Perspectives et évolutions du rôle des marchés financiers en 2025

3.1 Innovations financières et nouveaux modes de financement

Les innovations financières reposent aujourd’hui en grande partie sur les technologies de pointe telles que la FinTech et la blockchain, qui révolutionnent la transparence et l’efficacité des marchés. En 2025, la blockchain permet la tokenisation d’actifs réels (immobiliers, matières premières ou titres financiers) ouvrant la voie à des échanges plus rapides, sécurisés et accessibles à un plus grand nombre d’investisseurs. De plus, les contrats intelligents automatisent les transactions, réduisant les coûts et les risques d’erreurs, tout en renforçant la confiance des acteurs. Ces nouvelles infrastructures favorisent une meilleure traçabilité des flux financiers, améliorant ainsi la régulation et la prévention des fraudes.

La finance décentralisée, ou DeFi, gagne également du terrain en offrant des services financiers sans intermédiaires traditionnels, via des plateformes peer-to-peer basées sur la blockchain. Cette révolution décentralisée facilite le prêt, l’échange et l’assurance, tout en augmentant l’inclusion financière. Toutefois, elle pose des défis importants en matière de contrôle réglementaire. La nature globale et sans frontières de la DeFi complique la supervision, ce qui inquiète les autorités financières, qui appellent à une coordination internationale renforcée pour prévenir les risques systémiques et protéger les consommateurs.

3.2 Perspectives critiques et pistes d’amélioration

Le rééquilibrage du financement entre le court terme et le long terme constitue une priorité majeure pour renforcer la stabilité et la résilience de l’économie. En effet, la prédominance excessive des investissements à court terme nourrit une volatilité qui fragilise les acteurs économiques et déstabilise la planification des entreprises. Jean-Paul Fitoussi, dans ses travaux sur la finance et la croissance, souligne la nécessité d’orienter davantage les capitaux vers le financement patient, favorisant les investissements durables et productifs. Cette orientation permettrait notamment de soutenir les petites et moyennes entreprises (PME), souvent sous-financées, malgré leur rôle crucial dans la création d’emplois et l’innovation.
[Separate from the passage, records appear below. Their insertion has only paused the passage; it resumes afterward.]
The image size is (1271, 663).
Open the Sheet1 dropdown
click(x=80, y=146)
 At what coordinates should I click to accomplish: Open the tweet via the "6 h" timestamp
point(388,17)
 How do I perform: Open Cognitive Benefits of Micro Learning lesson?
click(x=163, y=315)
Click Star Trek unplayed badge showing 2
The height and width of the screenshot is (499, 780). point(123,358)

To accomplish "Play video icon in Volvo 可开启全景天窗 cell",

Afin de favoriser l’investissement dans l’économie réelle, plusieurs leviers doivent être activés. Il s’agit notamment d’encourager les financements alternatifs et adaptés aux besoins spécifiques des PME, comme le private equity ou le financement participatif. La diversification des sources de financement permettrait de réduire la dépendance vis-à-vis des marchés financiers classiques, souvent concentrés sur les grandes entreprises et les actifs à haute liquidité.

Ce qu’il faut retenir

En définitive, le rôle du marché financier dans le financement de l’économie est aussi incontournable qu’un café matinal : impossible de bien fonctionner sans, mais attention à ne pas en abuser sous peine de palpitations… Après avoir exploré ses mécanismes, ses apports indéniables et ses risques bien réels, notamment le spectre menaçant d’une crise financière pire que celle de 2008, il apparaît que ce secteur est à la fois le moteur et le défi de nos économies modernes. Alors que les innovations technologiques promettent un avenir plus transparent et efficient, il reste urgent de trouver le juste équilibre entre financement court et long terme, et d’orienter la finance vers une croissance plus inclusive et durable.